When I heard the Barden Bellas were back, I couldn’t wait to take my tween to see Pitch Perfect 2. I even offered to take a group of her friends on Saturday night and I was surprised when I received a curt, “no thanks,” from a few moms. Despite the fact that the movie is filled with sexual innuendos, double entendre, chauvinism and stereotypes, Pitch Perfect 2’s overall message is a powerful one for middle school girls and I didn’t want my daughter to miss it.
I love the fact my daughter’s favorite character is not the beautiful and poised Becca (played by Anna Kendrick) but the super confident Fat Amy—a name the character gives herself in the first movie so “twig bitches” don’t say it behind her back. Fat Amy (played by Rebel Wilson) sets Pitch Perfect 2’s storyline in motion when she has an epic wardrobe malfunction in front of President Obama and the First Lady. Fat Amy hangs from the Kennedy Center ceiling Cirque-du-Soleil-style while singing “Wrecking Ball,” only to have her tights split open, leaving her vagina exposed because she is not wearing underwear. This incident causes the Bellas to be banned from performing ever again, unless they can win an international a cappella competition, which no U.S. group has ever done.
Although this movie pushes the envelope of PG-13, we don’t actually see Fat Amy’s vagina but we do hear a lot about it. For instance, we know it is au natural because, in addition to receiving a ton of hate mail, one of Fat Amy’s haters also mails her a home hair removal kit.
Pitch Perfect 2 is filled with raunchy jokes. When the German a cappella group, Das Sound Machine, replaces the Bellas on the a cappella circuit, Fat Amy says the group is from doucheland. There are also maxi pad jokes, tons of college drinking and lots implied sex. Much to my surprise, my daughter finds comments like, “You don’t come to gentleman’s house and touch his goose,” hilarious, leaving me to wonder if she actually understands the humor or is just laughing because everyone else in the theater is.
Honestly, I don’t care because at its core, this movie has an empowering message about being yourself, finding supportive friends, figuring out what your dream is and working hard to make it happen, while taking some risks along the way.
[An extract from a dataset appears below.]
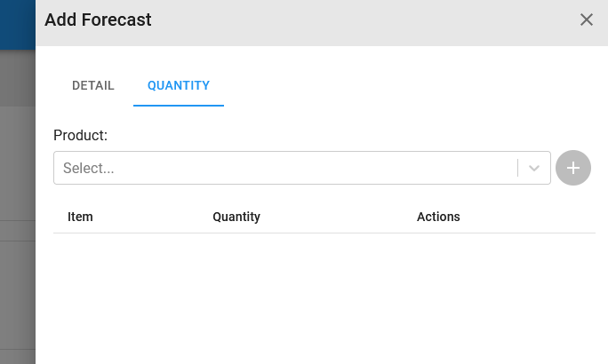Click the horizontal rule under the table headers
This screenshot has width=608, height=364.
tap(324, 233)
Each of the five main Bellas offers a powerful message that I want my daughter to hear, even if she has to laugh at some lewd jokes along the way.
Sometimes you have to break away from the pack to grow. Chloe (played by Brittany Snow) admits that she purposely failed her Russian Literature class three times because she is afraid to graduate and then leave the Bellas behind. But Chloe realizes there is life after the Bellas, and that even when she leaves Barden, the other Bellas will always be her friends.
Play to your strengths. Aubrey (played by Anna Camp) provides living proof that there is life after the Bellas. While at Barden, Aubrey’s whole life was the Bellas but, after leaving Barden, Aubrey figures out what she is best at—bossing people around—and puts it to work developing a successful retreat center for corporations.
It’s OK to bend the rules… a little. A cappella groups typically sing cover songs but Emily (played by Hailee Steinfeld) doesn’t want to sing someone else’s songs. She wants to write her own music and sing it a cappella with the Bellas.
It’s OK to ask a friend for help. When Becca, the loner of the group, gets the opportunity of a lifetime to give a music producer a demo, she learns that she might be more successful if she collaborates with Emily.
Don’t be afraid to love someone. Super confident Fat Amy realizes she doesn’t always have to play the clown or be nonchalant about relationships. While talking with the other Bellas about life after graduation, she realizes that she is in love.
Hard work pays off. Despite the uphill battle, the Bellas don’t give up on winning the international competition, even without the support of the university or a fan base. They also don’t let that group from “doucheland” get under their skin or mess with their heads.